* **Apply what you read**
**a.** In the article on climate change and Australian graingrowers, rewrite the paragraph beginning "They'll have to cope with" as a bulleted list of the conditions growers will face.
**b.** Answer these questions from the article on climate change and Australian graingrowers.
(i) How many advisers attended the Dubbo Update?
(ii) By how much did last year's temperature exceed the 1960–1990 average?
(iii) What yearly value to the grains industry did Dr Howden put on commonsense management choices?
**c.** From the article on climate change and Australian graingrowers, copy out everything from "The last 100" down to "of, climate change.".
*** Extract to read ***
It’s hardly a new message that CSIRO Sustainable Ecosystems climate researcher Mark Howden delivered to a recent Grains Research and Development Corporation (GRDC) Update for Advisers, but it was highly relevant.

Dr Howden’s message was that Australia’s graingrowers will have to “change with the times” as they adapt to the expected climate changes. But then, he said, they’ve been adapting already to the early stages of climate change.

They’ll have to cope with more erratic, and sometimes more intensive rainfall, El Nino conditions becoming “almost the norm, rather than the exception”, higher temperatures, fewer frosts and increasing carbon dioxide concentrations which will improve crop growth but decrease grain protein.  

More than 120 private and public sector advisers attended the Dubbo Update, one of the annual round organised by the GRDC to ensure the grains industry remains aware of the latest, locally relevant, research results.

The NSW and Queensland DPIs, CSIRO, universities and agribusiness collaborate with the GRDC in presenting the Updates, while the corporation’s northern region coordinator of Updates, John Cameron, liaises with local committees to ensure Update speakers address issues of local research interest.

Dr Howden told his Dubbo Update audience scientists had detected changes in rainfall patterns, sea levels, rates of glacial retreat and biological responses consistent with expectations of “greenhouse” climate change.

Last year was the warmest in Australia’s historical record – 1.09 degrees higher than the average between 1960 and 1990 – and the last 10 years had been the warmest decade ever recorded instrumentally.

The last 100 years were the warmest of the millennium, perhaps even the last 800,000 years.

The most up to date predictions were for a further increase in global average temperatures of 1.5 to 6 degrees by the end of the present century, and it was hard to believe such changes would not have implications for Australia’s cropping industries.

Dr Howden said while Australian farmers would have to be even more adaptable, there were a number of sensible things growers and industry could do to cope with, and even take advantage of, climate change.

The tools and approaches for managing existing climate change variability would be a good start, but they would need some additional improvements and capabilities, such as taking account of factors likeincreased atmospheric carbon dioxide concentrations.

“Higher carbon dioxide levels make plants more water and light-efficient, resulting in greater forage biomass or grain production, especially in dry years, but there will also be a tendency towards reduced plant nitrogen levels and grain protein,” Dr Howden said. 

“The direct impacts of climate changes on Australian agriculture will be the result of the combined effect of carbon dioxide increases, rises in temperature, changes in evaporation and changes in rainfall averages, variability and intensity.

“It will be the integrated impacts of these changes that we will need to adapt to, either to counter negative impacts or take advantage of positive ones.  Commonsense management choices in these areas could be worth between $100 million and $500 million a year to the grains industry.

“Farmers could look at their own climate records for evidence of trends in climate and, if there are trends, then it may be worth looking at the management implications, particularly where the trends are consistent with climate change projections.”
*** End of Extract to read ***
*** Record extracts ***
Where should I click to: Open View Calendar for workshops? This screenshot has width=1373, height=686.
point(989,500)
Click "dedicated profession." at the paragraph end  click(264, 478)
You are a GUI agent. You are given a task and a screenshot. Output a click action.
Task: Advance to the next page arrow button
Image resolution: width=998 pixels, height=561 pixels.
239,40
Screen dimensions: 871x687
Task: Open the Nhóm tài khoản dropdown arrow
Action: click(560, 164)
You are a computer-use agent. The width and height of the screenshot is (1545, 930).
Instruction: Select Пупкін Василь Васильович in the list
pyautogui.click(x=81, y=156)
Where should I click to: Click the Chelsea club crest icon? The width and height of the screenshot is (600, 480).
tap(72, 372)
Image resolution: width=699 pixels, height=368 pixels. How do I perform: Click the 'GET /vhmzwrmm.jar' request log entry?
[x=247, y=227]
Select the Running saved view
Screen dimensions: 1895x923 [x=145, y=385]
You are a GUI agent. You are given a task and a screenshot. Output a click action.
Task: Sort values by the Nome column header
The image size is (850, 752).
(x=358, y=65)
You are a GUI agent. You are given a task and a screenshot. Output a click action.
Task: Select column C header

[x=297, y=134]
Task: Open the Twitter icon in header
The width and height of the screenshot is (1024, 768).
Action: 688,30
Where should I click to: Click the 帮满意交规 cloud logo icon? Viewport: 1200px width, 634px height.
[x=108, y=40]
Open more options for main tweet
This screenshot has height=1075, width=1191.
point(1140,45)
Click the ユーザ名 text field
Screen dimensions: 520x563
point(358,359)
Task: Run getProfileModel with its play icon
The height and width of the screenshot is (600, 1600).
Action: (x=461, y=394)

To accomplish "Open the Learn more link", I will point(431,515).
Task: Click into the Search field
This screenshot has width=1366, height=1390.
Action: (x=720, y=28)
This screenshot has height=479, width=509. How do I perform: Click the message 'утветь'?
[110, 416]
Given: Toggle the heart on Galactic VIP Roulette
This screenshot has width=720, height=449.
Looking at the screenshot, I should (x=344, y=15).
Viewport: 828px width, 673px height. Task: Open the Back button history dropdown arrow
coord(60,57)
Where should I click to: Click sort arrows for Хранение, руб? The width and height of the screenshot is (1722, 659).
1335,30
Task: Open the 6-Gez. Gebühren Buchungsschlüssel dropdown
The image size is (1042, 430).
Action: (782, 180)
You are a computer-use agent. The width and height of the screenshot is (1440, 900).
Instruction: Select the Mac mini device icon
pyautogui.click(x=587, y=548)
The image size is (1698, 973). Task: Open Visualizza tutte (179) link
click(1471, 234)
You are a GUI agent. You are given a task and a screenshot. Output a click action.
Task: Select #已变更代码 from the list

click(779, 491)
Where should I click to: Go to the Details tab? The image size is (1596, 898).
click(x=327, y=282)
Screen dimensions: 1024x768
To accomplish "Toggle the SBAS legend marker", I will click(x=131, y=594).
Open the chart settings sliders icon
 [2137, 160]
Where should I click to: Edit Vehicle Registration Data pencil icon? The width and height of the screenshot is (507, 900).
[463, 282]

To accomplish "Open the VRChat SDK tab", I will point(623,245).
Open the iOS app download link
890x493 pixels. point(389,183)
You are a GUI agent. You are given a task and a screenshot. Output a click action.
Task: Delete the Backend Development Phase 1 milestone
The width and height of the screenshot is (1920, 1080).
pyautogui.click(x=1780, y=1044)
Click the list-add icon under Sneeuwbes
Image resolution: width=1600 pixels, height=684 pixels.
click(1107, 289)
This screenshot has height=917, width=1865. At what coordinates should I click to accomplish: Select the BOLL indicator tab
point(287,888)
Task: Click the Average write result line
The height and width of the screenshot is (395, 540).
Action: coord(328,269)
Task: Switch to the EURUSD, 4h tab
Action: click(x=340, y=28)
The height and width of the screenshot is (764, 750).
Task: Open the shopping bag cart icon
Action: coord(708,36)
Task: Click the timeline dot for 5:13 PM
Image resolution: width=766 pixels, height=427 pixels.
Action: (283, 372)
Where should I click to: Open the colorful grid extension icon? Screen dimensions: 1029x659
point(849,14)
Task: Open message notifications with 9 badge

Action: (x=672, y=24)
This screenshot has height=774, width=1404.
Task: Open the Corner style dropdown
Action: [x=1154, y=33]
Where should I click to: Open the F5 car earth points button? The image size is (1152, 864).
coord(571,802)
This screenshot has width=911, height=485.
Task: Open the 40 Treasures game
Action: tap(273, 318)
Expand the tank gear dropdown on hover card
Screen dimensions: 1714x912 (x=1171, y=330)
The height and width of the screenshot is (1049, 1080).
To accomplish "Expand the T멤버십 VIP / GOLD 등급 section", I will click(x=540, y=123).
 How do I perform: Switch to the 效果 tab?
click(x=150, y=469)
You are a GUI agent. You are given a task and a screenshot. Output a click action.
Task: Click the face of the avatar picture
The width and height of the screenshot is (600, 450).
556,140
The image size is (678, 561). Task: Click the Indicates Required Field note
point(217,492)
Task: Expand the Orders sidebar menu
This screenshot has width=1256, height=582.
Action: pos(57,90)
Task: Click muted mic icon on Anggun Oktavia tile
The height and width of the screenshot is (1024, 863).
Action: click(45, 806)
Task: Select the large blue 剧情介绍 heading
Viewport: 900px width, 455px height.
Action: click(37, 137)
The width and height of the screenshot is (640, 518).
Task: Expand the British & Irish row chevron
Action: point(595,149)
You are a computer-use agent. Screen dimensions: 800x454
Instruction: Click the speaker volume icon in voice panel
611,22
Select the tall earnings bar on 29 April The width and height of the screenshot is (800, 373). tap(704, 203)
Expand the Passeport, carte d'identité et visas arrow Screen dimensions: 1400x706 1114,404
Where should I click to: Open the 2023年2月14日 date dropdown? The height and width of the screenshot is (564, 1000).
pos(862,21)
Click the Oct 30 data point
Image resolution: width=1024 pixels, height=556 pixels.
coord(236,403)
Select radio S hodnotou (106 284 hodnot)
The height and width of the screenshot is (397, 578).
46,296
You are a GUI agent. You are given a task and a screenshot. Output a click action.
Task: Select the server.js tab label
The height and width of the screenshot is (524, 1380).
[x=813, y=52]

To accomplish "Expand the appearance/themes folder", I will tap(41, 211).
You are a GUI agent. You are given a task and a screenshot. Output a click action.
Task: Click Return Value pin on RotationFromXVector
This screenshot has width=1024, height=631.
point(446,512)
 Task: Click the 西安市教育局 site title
*** End of Record extracts ***
* **List of solutions**
**a.**
- More erratic, and sometimes more intensive, rainfall
- El Nino conditions becoming "almost the norm, rather than the exception"
- Higher temperatures
- Fewer frosts
- Increasing carbon dioxide concentrations, which will improve crop growth but decrease grain protein

**b.**
(i) More than 120 private and public sector advisers.
(ii) By 1.09 degrees.
(iii) Between $100 million and $500 million a year.

**c.**
The last 100 years were the warmest of the millennium, perhaps even the last 800,000 years.

The most up to date predictions were for a further increase in global average temperatures of 1.5 to 6 degrees by the end of the present century, and it was hard to believe such changes would not have implications for Australia’s cropping industries.

Dr Howden said while Australian farmers would have to be even more adaptable, there were a number of sensible things growers and industry could do to cope with, and even take advantage of, climate change.